Patti from Sherwood Park asks: I have osteoarthritis of my thumb. I have tried NSAIDs and glucosamine, and am thinking about trying Sierra Sil. Any suggestions?
Osteoarthritis to the base of the thumb is a common spot to have osteoarthritis. Treatment is aimed at managing symptoms and improving function. Because of this, treatment options that works well for one person may not be as effective for the someone else. We cover many treatment options on our page for osteoarthritis, but one could consider acetaminophen, NSAIDs, a splint, physiotherapy, topical anti-inflammatories, and/or a cortisone injection, amongst other options. In terms of natural products, please visit our pages on glucosamine, Sierra Sil, and other available natural health products to review them for yourself.
Audra from Edmonton asks: I am on methotrexate. Is it safe to get the shingles vaccine? What about pneumonia?
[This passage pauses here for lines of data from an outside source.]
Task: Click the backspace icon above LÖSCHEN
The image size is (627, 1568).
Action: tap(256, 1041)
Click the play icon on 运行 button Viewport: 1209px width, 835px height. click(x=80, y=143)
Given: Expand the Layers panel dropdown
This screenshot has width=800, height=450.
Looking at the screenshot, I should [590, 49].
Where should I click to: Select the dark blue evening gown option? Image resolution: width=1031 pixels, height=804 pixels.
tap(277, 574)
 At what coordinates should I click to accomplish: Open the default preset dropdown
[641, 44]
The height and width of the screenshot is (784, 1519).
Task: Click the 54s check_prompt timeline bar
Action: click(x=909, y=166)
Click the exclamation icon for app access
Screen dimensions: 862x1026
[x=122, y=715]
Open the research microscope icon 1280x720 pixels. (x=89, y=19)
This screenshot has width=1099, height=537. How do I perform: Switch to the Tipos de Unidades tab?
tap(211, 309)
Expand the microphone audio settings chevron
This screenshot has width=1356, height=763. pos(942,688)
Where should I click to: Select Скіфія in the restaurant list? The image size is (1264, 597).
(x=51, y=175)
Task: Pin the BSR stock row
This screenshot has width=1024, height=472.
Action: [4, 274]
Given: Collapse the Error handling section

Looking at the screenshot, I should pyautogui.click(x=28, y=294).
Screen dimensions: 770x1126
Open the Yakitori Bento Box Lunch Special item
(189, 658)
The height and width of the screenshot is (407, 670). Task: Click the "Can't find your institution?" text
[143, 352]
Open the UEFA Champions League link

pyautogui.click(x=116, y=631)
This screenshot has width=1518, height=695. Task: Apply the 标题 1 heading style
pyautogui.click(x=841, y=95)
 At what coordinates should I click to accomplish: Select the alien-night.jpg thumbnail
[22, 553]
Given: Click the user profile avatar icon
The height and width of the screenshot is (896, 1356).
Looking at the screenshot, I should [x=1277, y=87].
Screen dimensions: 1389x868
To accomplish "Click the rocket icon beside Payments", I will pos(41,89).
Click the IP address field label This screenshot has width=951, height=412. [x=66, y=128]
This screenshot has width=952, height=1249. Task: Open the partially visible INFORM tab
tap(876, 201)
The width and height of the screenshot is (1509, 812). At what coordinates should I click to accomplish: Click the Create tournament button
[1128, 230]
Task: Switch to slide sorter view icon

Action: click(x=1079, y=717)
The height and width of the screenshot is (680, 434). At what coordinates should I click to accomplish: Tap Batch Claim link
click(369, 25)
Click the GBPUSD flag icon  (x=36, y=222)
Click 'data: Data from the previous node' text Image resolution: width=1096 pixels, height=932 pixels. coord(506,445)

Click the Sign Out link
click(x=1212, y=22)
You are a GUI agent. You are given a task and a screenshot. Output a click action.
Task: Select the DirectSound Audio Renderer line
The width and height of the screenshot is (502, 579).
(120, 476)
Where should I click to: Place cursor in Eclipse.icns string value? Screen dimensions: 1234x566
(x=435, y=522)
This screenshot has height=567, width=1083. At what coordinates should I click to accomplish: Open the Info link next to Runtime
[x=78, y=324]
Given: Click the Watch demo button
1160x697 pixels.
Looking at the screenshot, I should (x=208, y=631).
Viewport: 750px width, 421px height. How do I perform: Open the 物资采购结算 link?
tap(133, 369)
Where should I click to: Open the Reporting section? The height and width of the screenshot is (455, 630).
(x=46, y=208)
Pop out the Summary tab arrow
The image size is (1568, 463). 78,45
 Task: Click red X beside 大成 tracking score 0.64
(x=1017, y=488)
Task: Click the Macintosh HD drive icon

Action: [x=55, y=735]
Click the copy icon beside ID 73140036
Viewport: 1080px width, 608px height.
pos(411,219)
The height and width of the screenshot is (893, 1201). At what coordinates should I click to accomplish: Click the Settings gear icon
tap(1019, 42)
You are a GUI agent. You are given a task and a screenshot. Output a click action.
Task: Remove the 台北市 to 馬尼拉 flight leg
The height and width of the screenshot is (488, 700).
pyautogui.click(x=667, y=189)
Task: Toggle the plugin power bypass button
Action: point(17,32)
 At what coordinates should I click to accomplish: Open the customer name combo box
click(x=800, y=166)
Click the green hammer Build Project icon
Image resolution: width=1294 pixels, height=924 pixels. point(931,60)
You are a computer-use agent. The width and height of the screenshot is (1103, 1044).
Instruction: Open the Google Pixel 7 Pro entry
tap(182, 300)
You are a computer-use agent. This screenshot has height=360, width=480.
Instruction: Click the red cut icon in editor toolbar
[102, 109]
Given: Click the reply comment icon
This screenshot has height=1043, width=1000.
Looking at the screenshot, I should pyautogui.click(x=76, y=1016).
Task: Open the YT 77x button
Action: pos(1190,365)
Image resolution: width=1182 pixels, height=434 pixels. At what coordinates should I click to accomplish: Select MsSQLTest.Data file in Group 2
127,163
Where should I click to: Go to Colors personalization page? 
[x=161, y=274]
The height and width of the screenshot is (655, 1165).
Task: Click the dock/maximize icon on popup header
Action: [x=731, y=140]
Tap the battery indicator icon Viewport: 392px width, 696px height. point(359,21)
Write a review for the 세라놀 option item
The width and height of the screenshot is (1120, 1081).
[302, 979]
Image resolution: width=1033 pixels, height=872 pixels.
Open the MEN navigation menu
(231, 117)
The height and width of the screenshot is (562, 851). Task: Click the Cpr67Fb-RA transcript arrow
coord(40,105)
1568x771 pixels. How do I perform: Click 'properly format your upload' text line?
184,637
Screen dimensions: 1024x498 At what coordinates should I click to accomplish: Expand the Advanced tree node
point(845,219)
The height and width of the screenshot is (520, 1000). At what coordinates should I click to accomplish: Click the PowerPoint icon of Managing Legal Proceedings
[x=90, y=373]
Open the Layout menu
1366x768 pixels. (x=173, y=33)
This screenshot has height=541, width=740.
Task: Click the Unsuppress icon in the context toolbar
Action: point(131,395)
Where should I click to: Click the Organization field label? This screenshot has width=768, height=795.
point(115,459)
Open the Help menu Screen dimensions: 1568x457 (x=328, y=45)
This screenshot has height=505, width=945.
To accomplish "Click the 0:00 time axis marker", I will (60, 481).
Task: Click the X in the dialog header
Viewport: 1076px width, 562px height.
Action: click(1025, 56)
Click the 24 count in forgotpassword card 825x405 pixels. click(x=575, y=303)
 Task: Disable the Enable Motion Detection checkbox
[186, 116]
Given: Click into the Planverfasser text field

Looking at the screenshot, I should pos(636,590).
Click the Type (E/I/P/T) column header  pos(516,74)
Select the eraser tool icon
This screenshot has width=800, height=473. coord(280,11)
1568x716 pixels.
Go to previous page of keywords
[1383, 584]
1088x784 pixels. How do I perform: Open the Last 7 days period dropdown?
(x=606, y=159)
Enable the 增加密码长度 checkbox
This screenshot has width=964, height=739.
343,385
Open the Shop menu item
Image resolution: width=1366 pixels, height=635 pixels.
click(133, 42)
Vaccines, or immunizations, come in two broad forms. Most are ok to receive when you have an underlying rheumatic disease and on treatment for it, including methotrexate or even biologics. For that reason, rheumatologists generally encourage their patients to get the annual flu shot, and to receive the pneumonia vaccine as well. However, for those vaccines that may have a live component to them, patients may need to be cautious depending on which medication they are on, as you may be at increased risk for developing the condition you are trying to protect yourself from. While less concerning, these vaccines also may be less effective when on these medications. If you are able to receive the vaccine before starting them, all the better. It’s important to discuss the details of any live attenuated vaccine with your rheumatologist to ensure it’s right for you.
John from Prince George asks: I have been diagnosed with rheumatoid arthritis and have developed nodules on my elbows, hands and feet. Is this normal?
One of the manifestations of rheumatoid arthritis outside the joint is the development of rheumatoid nodules. These occur in just under 10% of patients with rheumatoid arthritis and is one of the more common skin manifestation of rheumatoid arthritis. They often occur on pressure surfaces e.g. elbow, but can occur elsewhere as well. For most individuals, they are asymptomatic and specific treatment is not necessary for them. Steroid injections or surgical removal is sometimes considered, although control of the inflammatory arthritis often improves the nodules too. Paradoxically, in some patients treated with methotrexate – the gold standard for rheumatoid arthritis treatment – the nodules can worsen, and stopping methotrexate can lead to improvement.